Podemos dizer que passados quatro séculos, o homem continua a agir que nem um Pegador.

Outra das condenações apontadas ao comportamento dos seres humanos no Sermão é a sua
cegueira e ignorância, resultado da vaidade. A vaidade é ainda uma causa dessa cegueira e ignorância
e muitas são as pessoas que se deixam enganar. É o caso de pessoas mais desfavorecidas que, para
obterem melhores condições, muitas vezes se deixam manipular por outros.

Além disso, o orador acusa os colonos de explorar e maltratar os indígenas, procurando


apenas o enriquecimento rápido. E por estranho que pareça todas estas situações assemelham-se á
atualidade.

Ainda que diga-mos: Ah!…Todos nós somos iguais!

Será que todos são tratados com dignidade? Será que os direitos humanos estão igualmente
acessíveis para todos? Será que todos temos as mesmas liberdades?

É claro que não. Só alguns países e, principalmente algumas pessoas, respeitam os Direitos
Humanos, que ao contrário de outros, os conhecem e contribuem para que continuem a ser
respeitados e realizados. Hannah Arendt, uma das grandes filósofas do século XX, afirmou que: “a
essência dos Direitos Humanos é o direito a ter direitos”. Mas até mesmo nos países desenvolvidos,
os direitos não estão a ser respeitados.

Na Declaração dos Direitos Humanos, particularmente no artigo nº 4, é referido que ninguém


será mantido em escravatura ou em servidão. Mas como sabemos a escravatura, não surgiu na
atualidade, mas ainda persiste na mesma.

A escravatura pode parecer-nos um cenário distante e passado, mas esta é na verdade, uma
realidade bem presente e próxima, ainda há poucos meses, aqui em Portugal, uma operação policial
deteve suspeitos que exploravam romenos na apanha da azeitona, no Alentejo.

Na declaração dos direitos humanos é ainda referido, no artigo nº 26, que todos têm direito à
educação gratuita, pelo menos a correspondente ao ensino elementar fundamental, o que faz todo o
sentido.

Já Kant dissera que “o homem não é nada além daquilo que a educação faz dele.”, isto porque é a
educação que distingue o homem de todos os outros seres do mundo pois é através da mesma que
ele é ensinado a utilizar a razão, a pensar, a ter um determinado conjunto de valores pelos quais rege
os seus comportamentos, a ter uma opinião e o seu próprio ponto de vista. Sem a educação, todos
nós seríamos seres irracionais, ainda que dotados de razão, pois teríamos em falta a maior arma que
é saber utilizá-la.

Se recuarmos ao séc. XVII, os indígenas não tinham acesso à educação e por isso eram mais
frágeis e fáceis de enganar pelos colonizadores.
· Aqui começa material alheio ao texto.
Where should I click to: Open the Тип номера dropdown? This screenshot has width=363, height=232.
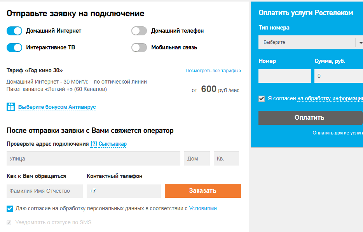307,42
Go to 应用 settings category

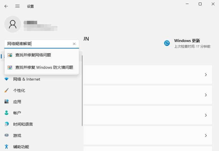tap(17, 102)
Em pleno séc. XXI ainda existem cerca de 124 milhões de crianças que não podem ir á escola em todo
o mundo, ainda que séculos se tenham passado estas crianças, estão infelizmente na mesma posição
que os indígenas estavam no sec. XVII, estas são mais fáceis de se deixar enganar.
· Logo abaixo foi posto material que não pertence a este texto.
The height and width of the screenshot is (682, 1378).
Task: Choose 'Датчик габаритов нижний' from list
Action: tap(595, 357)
Isto leva-me a ter o mesmo ponto de vista que Condorcet teve:

“Sob a mais livre das constituições, um povo ignorante é sempre um povo escravo”.

Concluindo, considero que esta obra é muito importante, uma vez que nos conduz à reflexão
sobre o ser humano, sobre os valores da vida e sobretudo sobre o facto de que, afinal, o homem não
evoluiu ao longo dos tempos, no que diz respeito ao materialismo, ao oportunismo e à prática de
valores morais e espirituais que devem fazer parte da nossa vida.

Este sermão fez-me perceber que tenho mais em comum com um homem da época
seiscentista, do que aquilo que eu poderia imaginar, uma vez que vivemos em sociedades diferentes,
mas no fundo iguais.

Tal como o Padre António Vieira também acredito que a raça, a cor, a riqueza, não passam apenas de
elementos acessórios.

Todos devíamos ser tratados com dignidade, e todos deveríamos ser respeitados segundo os direitos
humanos e como seres-humanos, independentemente das nossas diferenças, pois as diferenças hão
de existir sempre mas isso não nos impede de as tentar minimizar.